Prior to being elected to Congress, Gohmert was elected to three terms as a district judge in Smith County, Texas and was later appointed by then-Gov. Rick Perry (R) to complete a term as the chief justice of the 12th Court of Appeals. He has a long history of Islamophobia and anti-LGBT legislation and rhetoric, and describes himself as “an unapologetic warrior for our most cherished freedoms, which are under attack.” He considers those “freedoms” to include “Constitutional authority, freedoms of religion and speech, state’s rights, 2nd amendment rights, and all those rights most of us hold dearest.” He once compared President Obama to Hitler, equated homosexuality with bestiality and grieved over the arrest of the rioters who attacked the Capitol on Jan. 6. 

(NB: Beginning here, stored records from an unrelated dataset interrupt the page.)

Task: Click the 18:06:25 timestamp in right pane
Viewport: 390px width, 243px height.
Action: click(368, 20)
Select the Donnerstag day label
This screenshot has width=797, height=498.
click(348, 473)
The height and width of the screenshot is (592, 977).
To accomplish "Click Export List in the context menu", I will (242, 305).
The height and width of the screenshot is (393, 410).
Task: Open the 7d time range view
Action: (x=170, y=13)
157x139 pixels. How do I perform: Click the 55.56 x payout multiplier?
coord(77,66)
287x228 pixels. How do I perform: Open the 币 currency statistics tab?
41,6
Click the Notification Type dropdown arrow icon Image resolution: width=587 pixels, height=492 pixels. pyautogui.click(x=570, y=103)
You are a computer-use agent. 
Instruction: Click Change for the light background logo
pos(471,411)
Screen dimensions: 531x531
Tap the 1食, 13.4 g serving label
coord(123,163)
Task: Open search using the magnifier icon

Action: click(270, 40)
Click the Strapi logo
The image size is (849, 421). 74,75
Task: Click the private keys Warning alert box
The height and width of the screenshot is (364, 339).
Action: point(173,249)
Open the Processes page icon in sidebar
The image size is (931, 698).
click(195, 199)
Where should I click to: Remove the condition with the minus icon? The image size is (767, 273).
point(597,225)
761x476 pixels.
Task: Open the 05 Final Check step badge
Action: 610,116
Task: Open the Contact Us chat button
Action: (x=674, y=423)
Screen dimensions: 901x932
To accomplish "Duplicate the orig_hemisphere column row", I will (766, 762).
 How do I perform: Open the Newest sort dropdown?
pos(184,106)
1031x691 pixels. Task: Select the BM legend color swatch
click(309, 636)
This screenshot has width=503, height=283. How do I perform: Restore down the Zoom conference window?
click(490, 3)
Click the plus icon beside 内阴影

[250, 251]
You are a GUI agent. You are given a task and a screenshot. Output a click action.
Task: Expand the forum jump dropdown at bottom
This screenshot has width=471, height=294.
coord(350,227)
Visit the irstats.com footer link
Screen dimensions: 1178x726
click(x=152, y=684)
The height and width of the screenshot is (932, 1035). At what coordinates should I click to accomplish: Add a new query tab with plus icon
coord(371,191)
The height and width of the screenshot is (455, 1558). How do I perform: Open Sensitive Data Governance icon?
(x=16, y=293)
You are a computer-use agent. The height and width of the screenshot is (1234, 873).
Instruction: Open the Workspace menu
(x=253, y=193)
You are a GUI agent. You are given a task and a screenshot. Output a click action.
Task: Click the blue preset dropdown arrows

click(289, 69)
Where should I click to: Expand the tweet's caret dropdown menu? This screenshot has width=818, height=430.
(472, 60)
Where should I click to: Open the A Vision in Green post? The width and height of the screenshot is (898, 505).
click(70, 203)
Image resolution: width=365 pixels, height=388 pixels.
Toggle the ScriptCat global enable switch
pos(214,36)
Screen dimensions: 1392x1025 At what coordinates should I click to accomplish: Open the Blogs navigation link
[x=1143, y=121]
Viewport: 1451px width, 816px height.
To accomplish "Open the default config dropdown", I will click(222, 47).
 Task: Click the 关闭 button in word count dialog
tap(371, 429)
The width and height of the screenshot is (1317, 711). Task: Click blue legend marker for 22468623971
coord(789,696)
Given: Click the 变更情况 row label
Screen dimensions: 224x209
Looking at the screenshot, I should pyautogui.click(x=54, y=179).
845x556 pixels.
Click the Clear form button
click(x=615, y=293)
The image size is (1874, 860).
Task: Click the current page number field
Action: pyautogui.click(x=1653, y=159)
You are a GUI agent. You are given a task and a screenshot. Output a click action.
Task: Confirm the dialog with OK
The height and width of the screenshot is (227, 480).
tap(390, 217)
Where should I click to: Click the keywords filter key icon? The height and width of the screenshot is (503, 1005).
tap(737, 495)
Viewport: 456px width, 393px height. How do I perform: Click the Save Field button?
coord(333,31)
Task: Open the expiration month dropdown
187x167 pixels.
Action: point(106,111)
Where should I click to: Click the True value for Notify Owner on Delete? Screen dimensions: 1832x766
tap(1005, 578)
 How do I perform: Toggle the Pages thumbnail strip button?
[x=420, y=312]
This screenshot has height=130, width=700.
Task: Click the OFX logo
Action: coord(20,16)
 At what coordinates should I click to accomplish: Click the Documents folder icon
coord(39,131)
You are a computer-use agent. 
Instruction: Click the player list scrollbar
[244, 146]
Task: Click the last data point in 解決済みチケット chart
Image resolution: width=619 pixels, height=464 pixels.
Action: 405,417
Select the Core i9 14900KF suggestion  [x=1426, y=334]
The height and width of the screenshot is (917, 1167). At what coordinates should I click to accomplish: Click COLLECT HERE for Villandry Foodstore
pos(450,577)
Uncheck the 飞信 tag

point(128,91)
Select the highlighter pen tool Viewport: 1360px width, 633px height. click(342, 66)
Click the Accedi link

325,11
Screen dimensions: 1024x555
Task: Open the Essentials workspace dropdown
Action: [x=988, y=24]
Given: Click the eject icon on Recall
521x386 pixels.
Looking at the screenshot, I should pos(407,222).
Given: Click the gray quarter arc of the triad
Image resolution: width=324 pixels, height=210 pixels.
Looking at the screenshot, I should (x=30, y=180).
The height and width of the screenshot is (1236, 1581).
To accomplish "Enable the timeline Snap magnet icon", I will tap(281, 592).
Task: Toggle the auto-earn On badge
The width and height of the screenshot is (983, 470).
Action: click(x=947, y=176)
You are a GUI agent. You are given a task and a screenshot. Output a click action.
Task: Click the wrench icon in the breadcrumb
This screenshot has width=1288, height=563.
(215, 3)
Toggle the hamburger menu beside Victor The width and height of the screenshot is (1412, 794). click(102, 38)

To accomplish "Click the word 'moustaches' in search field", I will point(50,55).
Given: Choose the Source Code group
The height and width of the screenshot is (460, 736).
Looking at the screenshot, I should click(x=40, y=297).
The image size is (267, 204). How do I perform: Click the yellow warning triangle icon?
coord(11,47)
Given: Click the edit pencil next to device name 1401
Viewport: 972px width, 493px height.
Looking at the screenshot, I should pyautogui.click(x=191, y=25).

Formerly caucusing with the Tea Party, Gohmert moved further to the right during Trump’s first term, becoming a member of the House Freedom Caucus and emerging as a loyal backer of the former president. After the 2020 presidential election, he helped spread the Big Lie, objected to certifying President Biden’s electoral win, and voted against both impeaching Trump for inciting the mob and establishing a special House committee to investigate the insurrection, among other measures.

January 6, 2021

  • Just hours after Trump supporters stormed the Capitol, Gohmert joined 146 other congressional Republicans in refusing to certify Biden’s win of the 2020 presidential election.
  • After serving as one of Trump’s most ardent advocates during his first impeachment, Gohmert voted against impeaching the president a second time for his role in inciting the mob that disrupted congressional certification of the 2020 election.
  • Gohmert voted against establishing a House committee to investigate the Jan. 6 attack.
  • On June 23, 2022, Gohmert released a statement in which he dismissed the House Select Committee investigating the insurrection as “nothing more than a Soviet-style propaganda production.”
  • According to testimony from Cassidy Hutchinson, the aide to Trump’s former Chief of Staff Mark Meadows, Gohmert requested a presidential pardon after the insurrection for as yet unclear reasons. He has denied the allegations and demanded an apology from the House Select Committee.

The Big Lie

  • On Nov. 6, 2020, Gohmert claimed, without evidence, that there had been “rampant” voter fraud in Philadelphia and that German computer servers had been used to change American votes.
  • On Dec. 1, 2020, Gohmert signed a letter from fellow House Republicans to Attorney General Bill Barr urging the Justice Department to investigate irregularities and accusations of fraud in the 2020 presidential election.
  • On Dec. 3, 2020, he claimed, “There’s widespread evidence of fraud because people haven’t done their jobs. [John] Durham and [William] Barr will deserve a big notation in history when it’s written of the rise and fall of the United States if they don’t clean up this mess, clean up the fraud. Do your jobs and save this little experiment in self-government.”
  • On Dec. 10, 2020, Gohmert signed an amicus brief in a lawsuit filed by the state of Texas urging the U.S. Supreme Court to overturn the results of the presidential election in four swing states: Georgia, Michigan, Pennsylvania, and Wisconsin.
  • On Dec. 17, 2020, Gohmert was one of 19 House Republicans who signed a letter to House committee members demanding an investigation into allegations of fraud in the 2020 election.
  • Gohmert filed a lawsuit against Vice President Pence on Dec. 27, 2020, in an effort to force him to throw the election for Trump. The suit argued that “under the Twelfth Amendment, Defendant Pence alone has the exclusive authority and sole discretion to open and permit the counting of the electoral votes for a given state, and where there are competing slates of electors, or where there is objection to any single slate of electors, to determine which electors’ votes, or whether none, shall be counted.”